Oil has rallied to within sight of its 2010 high this week, but the physical crude markets in Asia and Europe are telling a more bearish story about oversupply and sluggish demand.

The contrast between the oil price, which topped $83 a barrel on Wednesday, and signs of weak physical markets might preoccupy OPEC when it meets on March 17 and raise the issue of whether markets have too much oil.

If you get on the ground and look at the fundamentals, you see too much crude oil production by OPEC, said Paul Tossetti, senior energy adviser at PFC Energy.

Russian crude prices have weakened and top oil exporter Saudi Arabia cut Asian oil prices to 14-month lows for April, while the Organization of the Petroleum Exporting Countries pumped the most oil in over a year in February.
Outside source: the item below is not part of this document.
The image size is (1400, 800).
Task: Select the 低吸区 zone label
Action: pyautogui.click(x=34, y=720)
OPEC is targeting Asian demand growth and members are mostly supplying customers there with full volumes even as they maintain curbs to Europe and the United States. Even so, the market is struggling to absorb the crude, traders said.

OPEC members are very bullish but they are all focusing on the one market in the world where there is growth. How much more crude can Asia absorb?, said a trader at an oil company.
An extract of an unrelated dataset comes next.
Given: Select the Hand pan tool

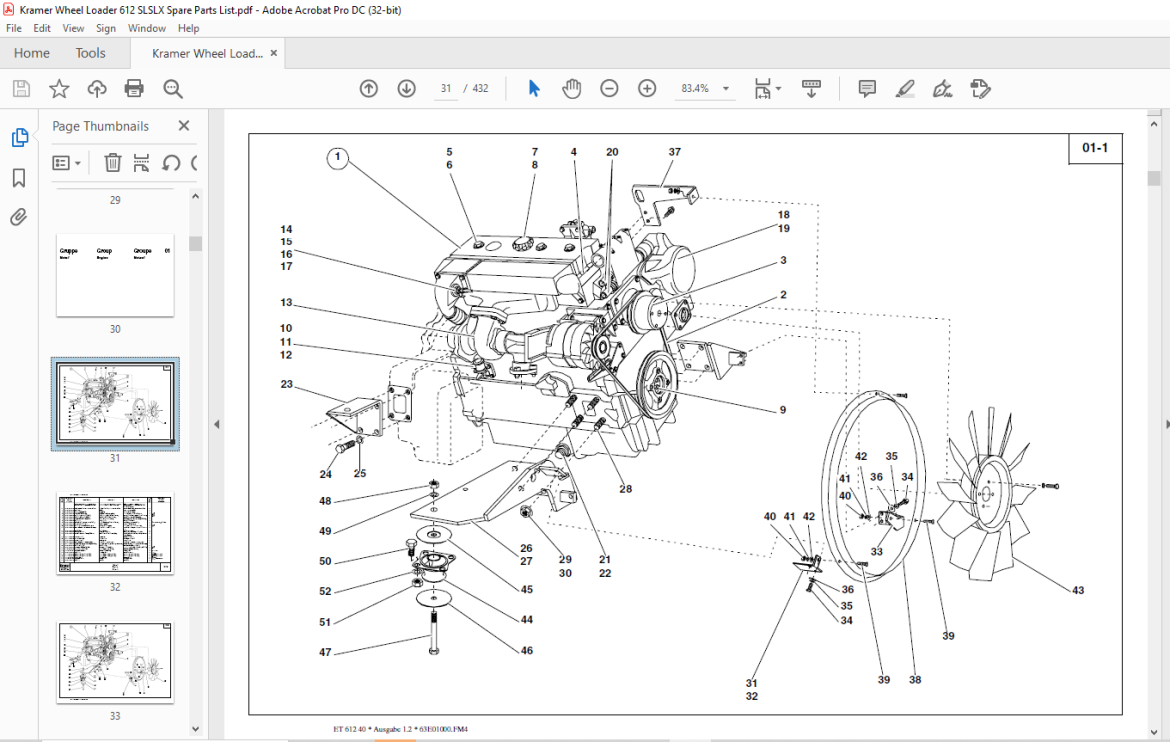Looking at the screenshot, I should [572, 89].

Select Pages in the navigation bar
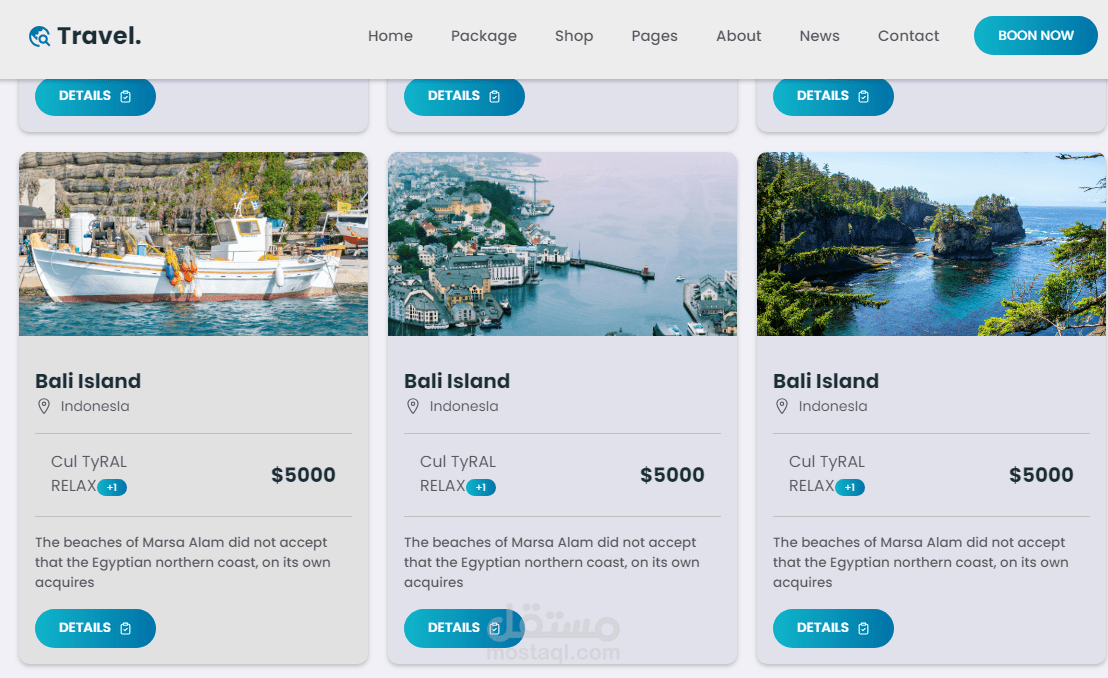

Weakness in demand elsewhere, especially in developed countries, showed little sign of abating.

In the end, governments still need to get people back to work. Housing markets are still weak, said a senior trader with an oil major. Until that happens, how much more demand are we going to see?


The physical traders' views might be hard to reconcile with the rallying oil futures price.

Investors in futures markets for the past year have looked to wider economic data for signs of recovery. Oil has more than doubled since it sank to around $33 a barrel in December 2008.

In the view of some, oil's supply and demand fundamentals now are only a part of the picture.

Anybody who still believes that oil futures prices are a reflection of the true state of the physical market is living in a time warp, said David Hufton of oil brokers PVM.

That may be just as well for OPEC, as some signs from the physical crude market are not bullish.

Russian export blend crude oil, Urals, in northwest Europe was pegged at $2.70 a barrel below dated Brent on Tuesday -- the lowest discount since November 2008, according to Reuters data.

The discount has widened because of refinery maintenance work and limited demand from outside the region -- as well as signs of more barrels from OPEC members.

There is quite a lot of sour crude, said a trader with a European oil company. We also see more Iranian sour coming to Rotterdam. So there's less storage capacity for Urals.

Reduced volumes have been going from Europe to Asia, although Russia is sending supply of its new East Siberian Pacific Ocean (ESPO) blend to a port on the Pacific Ocean. That has lessened the pull of Urals east.

A further sign of weak sour crude markets was seen in Saudi Arabia's lowered official selling prices to Asia for April. In contrast, lighter crudes are being supported by the prospect of summer gasoline demand.

The sweet grades have recovered, but ESPO is affecting the ability of the sour crudes to follow, a trader with a northeast Asian refiner said. There is pressure from ESPO, so the Saudi OSP cut was very huge.

To be sure, demand for crude recedes in the second quarter after the northern hemisphere winter, so some of the bearishness in physical markets reflects seasonal factors.

It will be unclear how much was due to the seasons and how much to underlying demand until the summer driving season kicks in, traders said.


Physical markets were telling a different story a year ago -- tightening rather than weakening in line with the normal seasonal pattern.

One difference is OPEC was then meeting four-fifths of its pledge to curb output by 4.2 million barrels per day (bpd), rather than just over half now.

Another difference is oil futures are above the $70-$80 range that many in OPEC say they prefer and oil demand is expected to recover later in the year. That makes any supply cut unlikely, despite indications from physical markets.

This is a good world for OPEC, Tossetti said. They've raised production and prices have stayed at $70 to $80 and are now slightly above. There's no reason for them to do anything.